▸ **Directions for this task**
Copy each of the following rows word for word, keeping every line and character unchanged.

▸ **Input data**

# # # #

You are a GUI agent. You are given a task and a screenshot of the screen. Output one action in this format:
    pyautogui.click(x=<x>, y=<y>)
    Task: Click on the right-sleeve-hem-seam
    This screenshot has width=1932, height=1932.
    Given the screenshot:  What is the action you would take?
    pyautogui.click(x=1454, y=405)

# # # #

▸ **Response below**
You are a GUI agent. You are given a task and a screenshot of the screen. Output one action in this format:
    pyautogui.click(x=<x>, y=<y>)
    Task: Click on the right-sleeve-hem-seam
    This screenshot has width=1932, height=1932.
    Given the screenshot:  What is the action you would take?
    pyautogui.click(x=1454, y=405)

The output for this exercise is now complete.